Fried cheese becomes a main meal in this pantry-reliant dish. Make it with your choice of ‘fry-able’ cheese, one with a high melting point that retains its shape after cooking. Halloumi and paneer are excellent choices, but queso blanco and queso de freir are often less expensive, but just as delicious. (Note: Halloumi is saltier than most frying cheeses so use less salt.) The trick to frying cheese without it sticking is to use a hot skillet, but if you’re not confident, opt for non-stick. This dish can easily be adapted for vegans by substituting the cheese with extra-firm tofu.

Ingredients

  • Extra virgin olive oil or ghee
  • 10 ounces frying cheese (such as queso de freir, queso blanco, halloumi or paneer), cut into ¼ inch slices and patted dry
  • 1 yellow onion, thinly sliced
  • 4 garlic cloves, finely chopped
  • 1 teaspoon ground cayenne
  • 1 teaspoon ground turmeric
  • 1 teaspoon ground ginger
  • 1 teaspoon ground cumin
  • 1 cinnamon stick or .5 teaspoon ground cinnamon
  • 1 teaspoon kosher salt, such as Diamond Crystal (use .5 teaspoon if using halloumi)
  • .5 teaspoon granulated sugar
  • 1 (28-ounce) can diced, puréed or crushed tomatoes
  • 1 (15-ounce) can chickpeas, drained
  • Handful of cilantro leaves
  • Flatbread or rice, to serve

Directions

Notes

  1. Heat a large (12-inch skillet) on medium-high until very hot, 2 to 3 minutes. Add 1 to 2 tablespoons of olive oil or ghee and swirl it around to coat the base. Add the cheese and fry until golden, 1 to 1½ minutes. Flip and cook the other side. Transfer the cooked cheese to a plate and set aside.
  2. Place the same pan over medium heat. Add 1 tablespoon of olive oil or ghee, along with the onions and stir until slightly softened, about 2 minutes. Add the garlic, cayenne, turmeric, ginger, cumin and cinnamon and stir until fragrant, about 30 seconds. Add the salt, sugar, tomatoes and chickpeas and stir well to combine.
  3. Cover and cook on medium, stirring occasionally and reducing the heat as necessary, until the tomatoes have thickened up, 8 to 10 minutes.
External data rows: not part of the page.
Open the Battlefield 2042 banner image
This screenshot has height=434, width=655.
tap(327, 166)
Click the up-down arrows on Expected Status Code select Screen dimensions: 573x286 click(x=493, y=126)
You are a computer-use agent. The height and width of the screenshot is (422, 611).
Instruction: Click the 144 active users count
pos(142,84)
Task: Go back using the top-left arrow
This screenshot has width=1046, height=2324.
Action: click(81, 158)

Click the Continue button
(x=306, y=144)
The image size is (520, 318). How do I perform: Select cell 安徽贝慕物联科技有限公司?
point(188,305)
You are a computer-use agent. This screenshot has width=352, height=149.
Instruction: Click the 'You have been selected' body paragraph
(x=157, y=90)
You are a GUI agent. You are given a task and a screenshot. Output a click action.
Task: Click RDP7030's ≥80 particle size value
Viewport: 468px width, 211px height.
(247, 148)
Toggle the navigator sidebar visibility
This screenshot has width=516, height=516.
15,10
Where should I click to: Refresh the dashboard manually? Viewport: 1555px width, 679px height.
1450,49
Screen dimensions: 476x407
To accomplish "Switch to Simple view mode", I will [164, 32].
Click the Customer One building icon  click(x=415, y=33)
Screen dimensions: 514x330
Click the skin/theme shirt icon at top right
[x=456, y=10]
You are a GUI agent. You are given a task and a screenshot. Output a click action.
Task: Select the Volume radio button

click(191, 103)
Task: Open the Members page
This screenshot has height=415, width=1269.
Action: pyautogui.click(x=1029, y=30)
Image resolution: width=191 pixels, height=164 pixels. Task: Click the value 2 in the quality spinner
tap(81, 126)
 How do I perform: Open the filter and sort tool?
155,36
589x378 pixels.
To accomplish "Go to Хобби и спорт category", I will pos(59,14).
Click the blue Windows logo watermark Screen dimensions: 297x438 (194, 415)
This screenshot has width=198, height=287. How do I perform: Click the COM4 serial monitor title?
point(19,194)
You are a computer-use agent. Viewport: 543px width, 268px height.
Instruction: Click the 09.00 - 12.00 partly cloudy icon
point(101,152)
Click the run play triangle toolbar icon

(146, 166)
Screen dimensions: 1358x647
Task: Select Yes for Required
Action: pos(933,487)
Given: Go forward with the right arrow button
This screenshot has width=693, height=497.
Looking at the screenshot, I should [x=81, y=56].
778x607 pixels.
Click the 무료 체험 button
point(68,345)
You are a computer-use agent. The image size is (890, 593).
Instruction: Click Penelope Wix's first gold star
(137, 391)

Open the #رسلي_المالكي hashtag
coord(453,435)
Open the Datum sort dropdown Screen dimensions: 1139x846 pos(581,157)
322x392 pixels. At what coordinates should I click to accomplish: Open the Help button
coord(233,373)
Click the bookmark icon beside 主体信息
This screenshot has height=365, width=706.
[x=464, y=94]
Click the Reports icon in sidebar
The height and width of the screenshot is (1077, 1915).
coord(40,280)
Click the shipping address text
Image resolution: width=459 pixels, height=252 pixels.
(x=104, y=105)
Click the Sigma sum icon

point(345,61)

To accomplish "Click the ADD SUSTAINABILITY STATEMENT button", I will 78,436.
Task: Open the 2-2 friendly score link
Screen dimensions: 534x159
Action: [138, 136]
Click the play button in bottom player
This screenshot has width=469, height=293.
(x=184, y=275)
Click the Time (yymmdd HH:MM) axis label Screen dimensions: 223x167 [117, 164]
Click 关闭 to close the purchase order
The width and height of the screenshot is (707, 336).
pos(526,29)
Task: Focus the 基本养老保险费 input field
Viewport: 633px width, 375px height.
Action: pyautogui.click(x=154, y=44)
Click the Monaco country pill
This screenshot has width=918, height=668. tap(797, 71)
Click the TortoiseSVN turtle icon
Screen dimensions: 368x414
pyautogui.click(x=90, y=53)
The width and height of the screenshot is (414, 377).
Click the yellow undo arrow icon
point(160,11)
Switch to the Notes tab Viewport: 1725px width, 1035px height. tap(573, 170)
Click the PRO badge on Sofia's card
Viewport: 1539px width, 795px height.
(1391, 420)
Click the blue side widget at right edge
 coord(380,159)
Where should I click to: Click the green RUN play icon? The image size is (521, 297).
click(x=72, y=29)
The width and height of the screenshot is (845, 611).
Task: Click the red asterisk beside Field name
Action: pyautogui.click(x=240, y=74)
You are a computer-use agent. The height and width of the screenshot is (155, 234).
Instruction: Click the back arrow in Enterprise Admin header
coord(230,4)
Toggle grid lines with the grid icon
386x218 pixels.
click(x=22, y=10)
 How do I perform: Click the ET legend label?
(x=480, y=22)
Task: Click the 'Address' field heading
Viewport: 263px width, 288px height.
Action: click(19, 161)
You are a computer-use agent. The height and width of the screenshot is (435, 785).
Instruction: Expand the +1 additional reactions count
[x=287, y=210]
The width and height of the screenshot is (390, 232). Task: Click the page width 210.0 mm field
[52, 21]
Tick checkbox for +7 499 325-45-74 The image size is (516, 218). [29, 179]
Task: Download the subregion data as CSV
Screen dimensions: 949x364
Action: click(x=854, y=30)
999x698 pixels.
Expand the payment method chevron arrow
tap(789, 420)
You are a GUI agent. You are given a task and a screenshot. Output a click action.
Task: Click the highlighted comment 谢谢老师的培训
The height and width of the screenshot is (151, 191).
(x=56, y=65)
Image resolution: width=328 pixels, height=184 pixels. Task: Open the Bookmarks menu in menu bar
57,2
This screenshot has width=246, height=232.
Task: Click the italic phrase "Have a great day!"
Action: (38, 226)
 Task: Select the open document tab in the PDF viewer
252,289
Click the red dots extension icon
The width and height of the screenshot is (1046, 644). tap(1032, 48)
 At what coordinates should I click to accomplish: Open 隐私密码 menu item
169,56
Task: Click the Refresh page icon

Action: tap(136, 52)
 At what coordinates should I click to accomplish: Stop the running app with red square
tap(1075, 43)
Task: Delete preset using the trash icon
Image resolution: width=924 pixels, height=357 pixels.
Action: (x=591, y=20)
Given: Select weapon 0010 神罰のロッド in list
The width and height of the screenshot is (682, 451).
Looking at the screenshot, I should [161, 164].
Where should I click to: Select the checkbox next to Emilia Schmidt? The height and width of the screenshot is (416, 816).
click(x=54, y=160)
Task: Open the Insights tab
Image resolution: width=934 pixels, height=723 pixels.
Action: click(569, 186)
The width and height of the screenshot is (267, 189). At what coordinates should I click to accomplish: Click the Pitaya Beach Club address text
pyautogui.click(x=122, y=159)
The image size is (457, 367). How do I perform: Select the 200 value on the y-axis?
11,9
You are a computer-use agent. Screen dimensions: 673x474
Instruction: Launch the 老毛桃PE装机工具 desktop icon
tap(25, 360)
Taste and season with more salt if required.
  4. Place the cheese on top of the sauce, and cook just until warmed through, 2 minutes.
  5. To serve, top with cilantro and serve with flatbread or rice.

Source

NYTimes

Comments

  • 2023-11-05: this was great! I used some leftover buckeye beans instead of chickpeas, which worked very well. I think it could've been more spiced.